Exercise materials ::
>>
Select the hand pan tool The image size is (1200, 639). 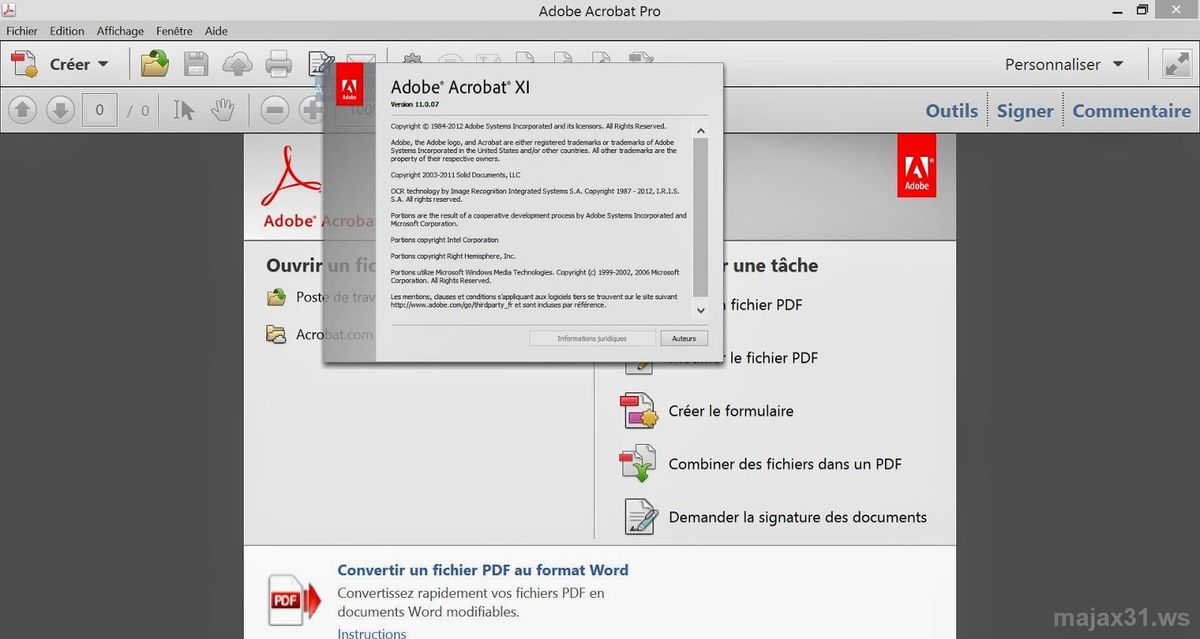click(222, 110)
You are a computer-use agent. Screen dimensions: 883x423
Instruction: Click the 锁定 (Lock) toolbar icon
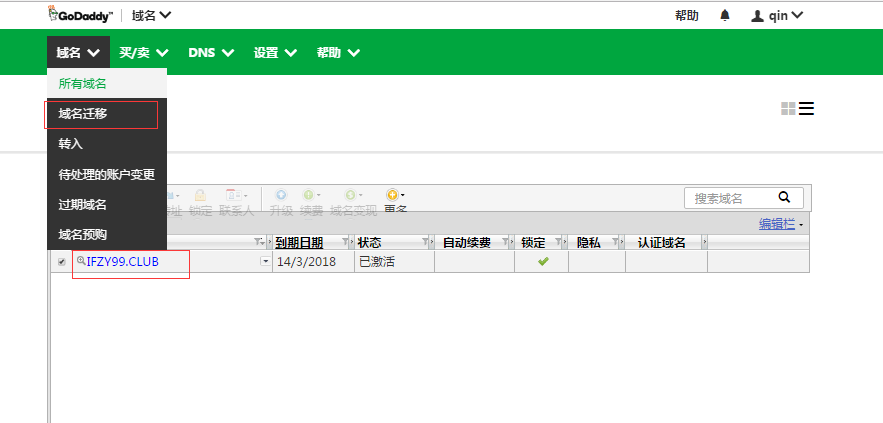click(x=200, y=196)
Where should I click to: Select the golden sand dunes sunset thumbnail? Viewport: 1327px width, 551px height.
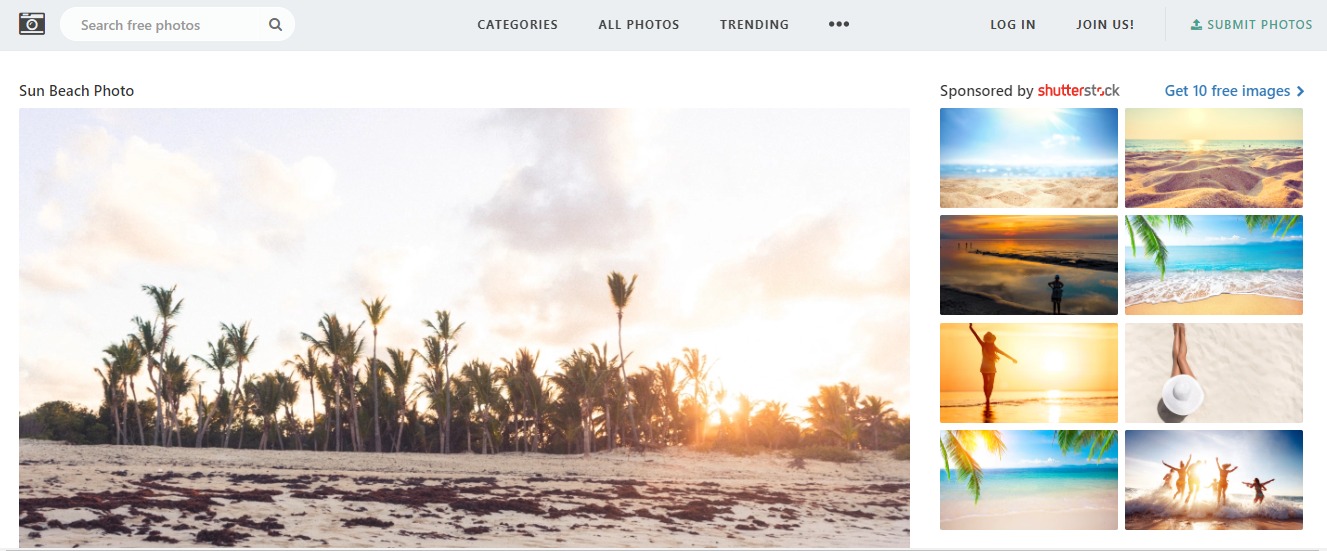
<<
>>
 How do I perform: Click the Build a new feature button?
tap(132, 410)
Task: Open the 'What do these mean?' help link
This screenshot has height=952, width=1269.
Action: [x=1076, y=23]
<<
>>
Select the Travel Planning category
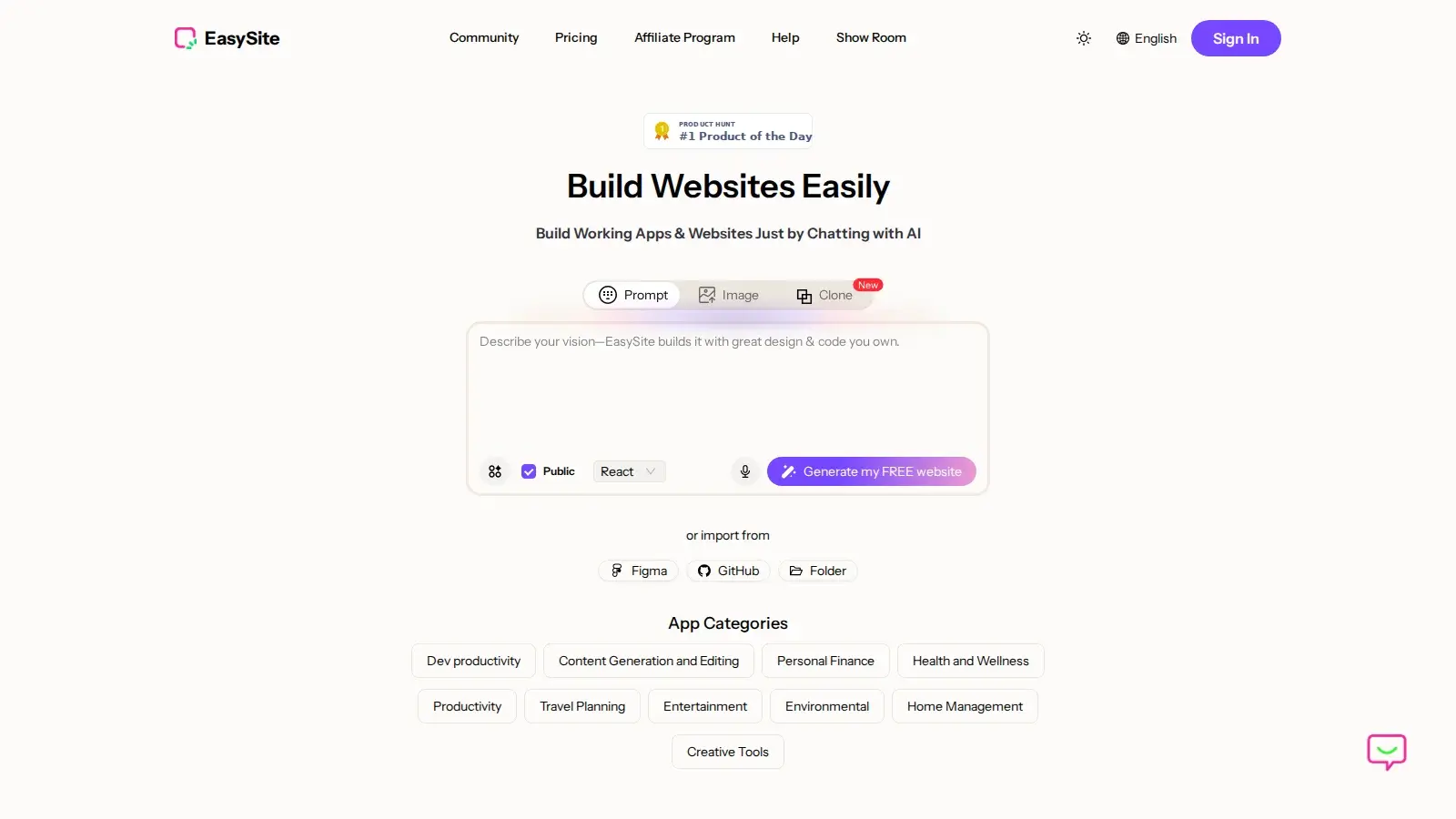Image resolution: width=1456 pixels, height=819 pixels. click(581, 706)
<<
Goal of the exercise ::
Please output the records from the line containing "You are a computer-use" through the line containing "Where should I", repeating every line exactly and leaving out the pictures.

Problem solution ::
You are a computer-use agent. Screen dimensions: 883x423
Instruction: Click the 锁定 (Lock) toolbar icon
click(x=200, y=196)
Where should I click to: Select the golden sand dunes sunset thumbnail? Viewport: 1327px width, 551px height.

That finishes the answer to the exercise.